Pakistani Taliban Leader Dead Or Dying?

DO NOT USE: THIS IS NOT MEHSUD!!! -TJR Sources say Pakistani warlord Baitullah Mehsud threatens to eclipse Osama bin Laden as the world's top terrorist.
The leader of Pakistan's increasingly bold Taliban movement is very ill, but intelligence officials in the United States and Pakistan have cast doubt on reports that Baitullah Mehsud may have died.

Mehsud is only in his mid to late thirties, but is believed to suffer from multiple health issues, including diabetes and kidney problems.

One of Mehsud's subcommanders told CBS News' Sami Yousafzai he'd met with the powerful militant leader on Tuesday night and that his blood sugar level was improving, and with it, his general health.

Just hours after unconfirmed reports of his death surfaced late on Tuesday, a senior Pakistani security official told CBS News' Farhan Bokhari the Taliban branch inside his country was "scrambling to appoint two new deputies in a possible preparation for a succession."

"Unless someone produces a body, I can't confirm Baitullah Mehsud's death. But we are witnessing intelligence reports along the lines of the Taliban scrambling to appoint two new deputies," said a senior Pakistani security official. "Is this the Taliban preparation for a succession? That is the question we are asking but there are no answers as yet."

Mehsud's death was reported overnight by the privately owned GEO TV channel and pan-Arab satellite news channel Al Jazeera, citing unnamed security sources in Pakistan.

Wednesday, a senior Arab diplomat in Pakistan with access to intelligence information told Bokhari "we are no now hearing reports that he is ill but still alive."

The diplomat, who spoke on condition of anonymity, said the earlier reports of Mehsud's death "may well have been premature."

A U.S. official told CBS News correspondent Bob Orr that Mehsud is known to have significant health problems, including diabetes, but confirmation of his death would come only when his body could be produced.

While the Taliban denies the reports of Mehsud's death, they do not argue that the leader's health is in a desperate state. Yousafzai reports Mehsud has been seriously ill for weeks, unable to carry out most of his regular duties as commander of the Islamic extremist movement.
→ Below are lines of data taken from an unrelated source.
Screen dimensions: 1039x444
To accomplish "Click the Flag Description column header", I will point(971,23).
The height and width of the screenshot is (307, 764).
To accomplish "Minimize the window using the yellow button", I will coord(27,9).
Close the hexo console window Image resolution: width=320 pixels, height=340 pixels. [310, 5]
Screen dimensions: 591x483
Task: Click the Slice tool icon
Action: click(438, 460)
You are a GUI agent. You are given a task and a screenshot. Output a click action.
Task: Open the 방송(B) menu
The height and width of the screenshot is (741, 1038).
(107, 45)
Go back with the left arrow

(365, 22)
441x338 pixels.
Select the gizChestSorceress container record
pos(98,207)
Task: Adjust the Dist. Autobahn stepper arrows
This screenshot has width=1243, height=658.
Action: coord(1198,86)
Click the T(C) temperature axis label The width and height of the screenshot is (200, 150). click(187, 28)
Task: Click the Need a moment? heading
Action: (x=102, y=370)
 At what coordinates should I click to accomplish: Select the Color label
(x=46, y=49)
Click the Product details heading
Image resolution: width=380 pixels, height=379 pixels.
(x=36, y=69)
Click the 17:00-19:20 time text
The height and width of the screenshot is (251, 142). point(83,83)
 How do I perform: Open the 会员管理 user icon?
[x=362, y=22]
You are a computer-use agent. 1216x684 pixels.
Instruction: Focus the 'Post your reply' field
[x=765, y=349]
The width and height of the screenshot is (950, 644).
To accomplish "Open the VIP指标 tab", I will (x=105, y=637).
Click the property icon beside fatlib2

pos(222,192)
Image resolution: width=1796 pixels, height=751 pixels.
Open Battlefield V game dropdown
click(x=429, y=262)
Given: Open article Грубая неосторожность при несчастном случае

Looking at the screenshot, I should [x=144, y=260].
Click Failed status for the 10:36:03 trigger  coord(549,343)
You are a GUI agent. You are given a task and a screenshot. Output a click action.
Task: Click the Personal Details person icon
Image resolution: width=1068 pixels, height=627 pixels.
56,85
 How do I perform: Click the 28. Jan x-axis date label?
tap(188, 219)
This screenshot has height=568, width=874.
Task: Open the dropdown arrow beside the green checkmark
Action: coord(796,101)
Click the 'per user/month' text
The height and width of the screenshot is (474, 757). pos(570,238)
Sources inside the group say a doctor who recently visited Mehsud advised him not to meet with other people, as his mental health was also deteriorating.

If Mehsud has died, or does soon, Bokhari reports his absence would mark a significant symbolic setback to the Taliban on the heels of a tactical defeat near Paksitan's border with Afghanistan.

After days of bloody clashes, the Pakistani military has declared success in an operation to rid the Bajur region of Taliban fighters.

However, opinion is divided on how much Mehsud's death would disrupt the Taliban, which has become increasingly bold in carrying out attacks on Pakistan's civil and military targets since the country's former ruler, Pervez Musharraf, ordered the military to attack a pro-Taliban mosque in the center of Islamabad during the summer of 2007.

"I am sure if he is about to die or has already died, there will be a succession and somebody else will take over from him and the Taliban movement will continue. But this will be a major morale booster for Pakistan," a second Pakistani security official told Bokhari.

The sources spoke to CBS News on customary condition of anonymity, as they were not permitted to share the information about such sensitive topics to the nation's security.

On Sept. 20, at least 57 people were killed and 266 injured in a devastating truck bomb blast at Islamabad's Marriott hotel. The brazen attack was a powerful reminder to Pakistanis, and the rest of the world, of the instability within the country.

Investigators searched for any clues that might link Mehsud to the planning or supplying of explosives for the devastating attack, but, to date, no conclusive evidence has been made public.

On Monday night, the Pakistani government announced the appointment of a military general as the new leader of the country's powerful spy agency, the Inter Services Intelligence (ISI).

The move was seen as a response to recent criticism by U.S. and other Western officials who have privately questioned the loyalties of some ISI operatives. The agency created has decades old links to the Taliban movement and it is widely suspected that there are still operatives sympathetic to Islamic militants, including the Taliban and al Qaeda.

Pakistan's government has always denied the allegations.

Lieutenant General Ahmed Shuja Pasha, the new director general of the ISI, is an accomplished officer who recently oversaw the planning of the military's operation in Bajur, a former Taliban stronghold.

Western diplomats have said the top-level change at the ISI could mark a more aggressive push by Pakistan to go after Mehsud's fighters in the border region. The U.S. has repeatedly urged Pakistan to do more to prevent Taliban and al Qaeda militants from operating on its soil, and from crossing the border to launch attacks on coalition forces in Afghanistan.